__Input data__
▬▬▬▬▬▬▬▬▬▬
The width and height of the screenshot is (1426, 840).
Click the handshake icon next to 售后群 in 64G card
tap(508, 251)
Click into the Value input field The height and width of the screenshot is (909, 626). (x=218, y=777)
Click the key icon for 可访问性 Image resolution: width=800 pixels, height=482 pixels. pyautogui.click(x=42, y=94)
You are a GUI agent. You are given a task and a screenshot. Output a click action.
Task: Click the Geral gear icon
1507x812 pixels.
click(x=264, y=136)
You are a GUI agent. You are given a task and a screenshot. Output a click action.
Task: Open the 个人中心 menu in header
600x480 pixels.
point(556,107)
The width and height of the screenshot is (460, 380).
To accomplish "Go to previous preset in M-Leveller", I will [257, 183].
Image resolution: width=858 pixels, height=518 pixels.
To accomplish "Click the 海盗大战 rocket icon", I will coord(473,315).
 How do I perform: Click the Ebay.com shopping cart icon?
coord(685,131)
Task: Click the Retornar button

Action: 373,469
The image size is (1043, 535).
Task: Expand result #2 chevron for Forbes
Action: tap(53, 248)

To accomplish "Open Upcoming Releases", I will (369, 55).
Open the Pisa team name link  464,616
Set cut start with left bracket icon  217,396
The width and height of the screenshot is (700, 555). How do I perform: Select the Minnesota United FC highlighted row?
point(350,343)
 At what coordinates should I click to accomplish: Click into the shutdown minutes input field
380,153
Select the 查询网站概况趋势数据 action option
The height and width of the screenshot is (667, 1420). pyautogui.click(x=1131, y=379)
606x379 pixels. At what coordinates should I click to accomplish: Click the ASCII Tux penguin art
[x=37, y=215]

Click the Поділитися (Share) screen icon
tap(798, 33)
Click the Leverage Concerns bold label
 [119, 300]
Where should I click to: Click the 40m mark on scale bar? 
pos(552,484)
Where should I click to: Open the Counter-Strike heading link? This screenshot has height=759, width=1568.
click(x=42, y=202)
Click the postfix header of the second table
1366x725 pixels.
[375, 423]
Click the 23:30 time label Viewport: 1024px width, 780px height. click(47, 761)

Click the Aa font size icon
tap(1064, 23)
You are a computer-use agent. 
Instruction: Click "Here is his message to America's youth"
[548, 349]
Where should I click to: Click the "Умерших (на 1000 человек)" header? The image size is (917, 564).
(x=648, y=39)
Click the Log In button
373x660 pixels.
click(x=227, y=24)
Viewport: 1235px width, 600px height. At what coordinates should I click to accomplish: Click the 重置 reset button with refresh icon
▬▬▬▬▬▬▬▬▬▬
__Task instructions__
Reproduce each line above without any alteration.

__Solution to this problem__
The width and height of the screenshot is (1426, 840).
Click the handshake icon next to 售后群 in 64G card
tap(508, 251)
Click into the Value input field The height and width of the screenshot is (909, 626). (x=218, y=777)
Click the key icon for 可访问性 Image resolution: width=800 pixels, height=482 pixels. pyautogui.click(x=42, y=94)
You are a GUI agent. You are given a task and a screenshot. Output a click action.
Task: Click the Geral gear icon
1507x812 pixels.
click(x=264, y=136)
You are a GUI agent. You are given a task and a screenshot. Output a click action.
Task: Open the 个人中心 menu in header
600x480 pixels.
point(556,107)
The width and height of the screenshot is (460, 380).
To accomplish "Go to previous preset in M-Leveller", I will [257, 183].
Image resolution: width=858 pixels, height=518 pixels.
To accomplish "Click the 海盗大战 rocket icon", I will coord(473,315).
 How do I perform: Click the Ebay.com shopping cart icon?
coord(685,131)
Task: Click the Retornar button

Action: 373,469
The image size is (1043, 535).
Task: Expand result #2 chevron for Forbes
Action: tap(53, 248)

To accomplish "Open Upcoming Releases", I will (369, 55).
Open the Pisa team name link  464,616
Set cut start with left bracket icon  217,396
The width and height of the screenshot is (700, 555). How do I perform: Select the Minnesota United FC highlighted row?
point(350,343)
 At what coordinates should I click to accomplish: Click into the shutdown minutes input field
380,153
Select the 查询网站概况趋势数据 action option
The height and width of the screenshot is (667, 1420). pyautogui.click(x=1131, y=379)
606x379 pixels. At what coordinates should I click to accomplish: Click the ASCII Tux penguin art
[x=37, y=215]

Click the Поділитися (Share) screen icon
tap(798, 33)
Click the Leverage Concerns bold label
 [119, 300]
Where should I click to: Click the 40m mark on scale bar? 
pos(552,484)
Where should I click to: Open the Counter-Strike heading link? This screenshot has height=759, width=1568.
click(x=42, y=202)
Click the postfix header of the second table
1366x725 pixels.
[375, 423]
Click the 23:30 time label Viewport: 1024px width, 780px height. click(47, 761)

Click the Aa font size icon
tap(1064, 23)
You are a computer-use agent. 
Instruction: Click "Here is his message to America's youth"
[548, 349]
Where should I click to: Click the "Умерших (на 1000 человек)" header? The image size is (917, 564).
(x=648, y=39)
Click the Log In button
373x660 pixels.
click(x=227, y=24)
Viewport: 1235px width, 600px height. At what coordinates should I click to accomplish: Click the 重置 reset button with refresh icon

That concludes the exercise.